• Work to be completed: Both the line below containing "Click the notification" and the line containing "Open the hamburger menu behind terminal", along with every line between them, should be repeated exactly; no other line belongs in the answer.

Start of Data

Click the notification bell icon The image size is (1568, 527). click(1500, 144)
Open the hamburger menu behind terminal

End of Data
Start of Data

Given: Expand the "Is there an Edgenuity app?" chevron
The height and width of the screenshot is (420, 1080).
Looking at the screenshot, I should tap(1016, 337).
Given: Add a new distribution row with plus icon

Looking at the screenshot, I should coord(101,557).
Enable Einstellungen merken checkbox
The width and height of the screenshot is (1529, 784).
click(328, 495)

End of Data

• Your response:
Click the notification bell icon The image size is (1568, 527). click(1500, 144)
Open the hamburger menu behind terminal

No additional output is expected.